III. - Les articles L. 213-14 à L. 213-20 du code de l'environnement sont
ainsi rédigés :
« Art. L. 213-14. - I. - Dans le cas où le comité de bassin confie à
l'office de l'eau, en application des dispositions du c du I de l'article
L. 213-13, la programmation et le financement d'actions et de travaux,
l'office de l'eau arrête un programme pluriannuel d'intervention déterminant
les domaines et les conditions de son intervention et prévoyant le
montant des dépenses et des recettes nécessaires à sa mise en oeuvre.
« II. - Sur proposition du comité de bassin et dans le cadre du
programme pluriannuel ci-dessus mentionné, l'office établit et perçoit
une redevance pour prélèvement de l'eau sur les personnes publiques ou
privées prélevant l'eau dans le milieu naturel.
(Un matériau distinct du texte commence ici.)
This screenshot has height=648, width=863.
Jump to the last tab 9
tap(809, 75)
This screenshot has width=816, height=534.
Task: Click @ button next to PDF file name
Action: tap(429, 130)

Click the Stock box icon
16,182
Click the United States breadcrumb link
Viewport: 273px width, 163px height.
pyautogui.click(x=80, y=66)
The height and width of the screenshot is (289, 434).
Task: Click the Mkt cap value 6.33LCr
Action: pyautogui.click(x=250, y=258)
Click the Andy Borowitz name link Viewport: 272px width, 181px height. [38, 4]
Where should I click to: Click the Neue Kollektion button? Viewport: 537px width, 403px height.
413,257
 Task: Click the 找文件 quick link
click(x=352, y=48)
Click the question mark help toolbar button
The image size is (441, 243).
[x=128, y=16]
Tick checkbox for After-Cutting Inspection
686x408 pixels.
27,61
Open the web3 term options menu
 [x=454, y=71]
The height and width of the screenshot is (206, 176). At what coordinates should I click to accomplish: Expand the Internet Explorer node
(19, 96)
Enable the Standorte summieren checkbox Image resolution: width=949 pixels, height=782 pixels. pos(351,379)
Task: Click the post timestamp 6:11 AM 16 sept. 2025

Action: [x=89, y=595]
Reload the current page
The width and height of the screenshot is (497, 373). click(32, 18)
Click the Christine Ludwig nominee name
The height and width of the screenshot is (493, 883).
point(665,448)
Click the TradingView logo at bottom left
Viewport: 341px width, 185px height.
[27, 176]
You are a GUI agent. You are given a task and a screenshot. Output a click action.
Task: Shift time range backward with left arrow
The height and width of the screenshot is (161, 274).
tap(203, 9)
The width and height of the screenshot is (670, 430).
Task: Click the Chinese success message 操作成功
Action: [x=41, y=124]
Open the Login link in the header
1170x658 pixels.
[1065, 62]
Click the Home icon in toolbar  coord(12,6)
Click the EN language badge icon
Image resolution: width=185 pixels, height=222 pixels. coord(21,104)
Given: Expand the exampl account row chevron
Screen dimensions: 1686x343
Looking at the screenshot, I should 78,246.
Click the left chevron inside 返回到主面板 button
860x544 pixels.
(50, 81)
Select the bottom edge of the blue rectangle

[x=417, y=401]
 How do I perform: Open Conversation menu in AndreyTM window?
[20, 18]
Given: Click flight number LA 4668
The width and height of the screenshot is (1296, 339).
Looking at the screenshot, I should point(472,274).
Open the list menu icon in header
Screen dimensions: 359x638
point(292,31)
La redevance est calculée
en appliquant au volume d'eau prélevé des taux qui tiennent compte de
l'usage de l'eau prélevée.
« III. - Dans le cas où elle est établie, la redevance pour prélèvement
d'eau est assise sur le volume d'eau prélevé dans le milieu naturel au
cours d'une année. Elle est due par la personne effectuant le prélèvement.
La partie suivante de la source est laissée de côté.